EXTRACTED ENTRIES Block Start

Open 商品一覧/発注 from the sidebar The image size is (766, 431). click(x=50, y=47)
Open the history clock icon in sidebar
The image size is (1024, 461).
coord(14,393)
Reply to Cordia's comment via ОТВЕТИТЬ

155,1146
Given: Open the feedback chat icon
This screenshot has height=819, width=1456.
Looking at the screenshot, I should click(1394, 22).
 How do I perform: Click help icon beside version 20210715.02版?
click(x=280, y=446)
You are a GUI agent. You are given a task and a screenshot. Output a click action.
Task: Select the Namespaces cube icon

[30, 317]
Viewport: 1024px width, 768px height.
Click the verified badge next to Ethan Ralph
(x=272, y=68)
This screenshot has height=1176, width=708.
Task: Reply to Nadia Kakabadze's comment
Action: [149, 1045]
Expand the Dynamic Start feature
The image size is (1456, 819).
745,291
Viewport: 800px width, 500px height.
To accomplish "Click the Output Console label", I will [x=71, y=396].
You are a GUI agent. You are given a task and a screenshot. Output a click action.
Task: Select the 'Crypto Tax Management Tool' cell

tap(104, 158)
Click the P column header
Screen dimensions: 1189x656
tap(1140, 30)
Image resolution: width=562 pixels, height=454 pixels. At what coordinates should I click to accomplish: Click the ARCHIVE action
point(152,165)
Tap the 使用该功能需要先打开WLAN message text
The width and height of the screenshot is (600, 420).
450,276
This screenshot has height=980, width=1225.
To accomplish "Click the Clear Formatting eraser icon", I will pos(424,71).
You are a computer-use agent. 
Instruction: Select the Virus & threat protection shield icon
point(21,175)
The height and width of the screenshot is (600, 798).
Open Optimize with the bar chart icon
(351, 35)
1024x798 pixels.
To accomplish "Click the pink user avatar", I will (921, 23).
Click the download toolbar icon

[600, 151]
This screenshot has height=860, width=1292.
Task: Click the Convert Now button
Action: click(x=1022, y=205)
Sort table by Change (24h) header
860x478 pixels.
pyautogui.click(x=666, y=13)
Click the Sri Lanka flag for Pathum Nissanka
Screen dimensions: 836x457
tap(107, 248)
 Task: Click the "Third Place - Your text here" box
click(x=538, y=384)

EXTRACTED ENTRIES Block End

== TASK REQUIREMENTS ==
Include in the answer nothing but an exact repetition of the lines from the one with "Viewport: 1024px width, 768px height." through the end of the material.

== OUTPUT OF THE TASK ==
Viewport: 1024px width, 768px height.
Click the verified badge next to Ethan Ralph
(x=272, y=68)
This screenshot has height=1176, width=708.
Task: Reply to Nadia Kakabadze's comment
Action: [149, 1045]
Expand the Dynamic Start feature
The image size is (1456, 819).
745,291
Viewport: 800px width, 500px height.
To accomplish "Click the Output Console label", I will [x=71, y=396].
You are a GUI agent. You are given a task and a screenshot. Output a click action.
Task: Select the 'Crypto Tax Management Tool' cell

tap(104, 158)
Click the P column header
Screen dimensions: 1189x656
tap(1140, 30)
Image resolution: width=562 pixels, height=454 pixels. At what coordinates should I click to accomplish: Click the ARCHIVE action
point(152,165)
Tap the 使用该功能需要先打开WLAN message text
The width and height of the screenshot is (600, 420).
450,276
This screenshot has height=980, width=1225.
To accomplish "Click the Clear Formatting eraser icon", I will pos(424,71).
You are a computer-use agent. 
Instruction: Select the Virus & threat protection shield icon
point(21,175)
The height and width of the screenshot is (600, 798).
Open Optimize with the bar chart icon
(351, 35)
1024x798 pixels.
To accomplish "Click the pink user avatar", I will (921, 23).
Click the download toolbar icon

[600, 151]
This screenshot has height=860, width=1292.
Task: Click the Convert Now button
Action: click(x=1022, y=205)
Sort table by Change (24h) header
860x478 pixels.
pyautogui.click(x=666, y=13)
Click the Sri Lanka flag for Pathum Nissanka
Screen dimensions: 836x457
tap(107, 248)
 Task: Click the "Third Place - Your text here" box
click(x=538, y=384)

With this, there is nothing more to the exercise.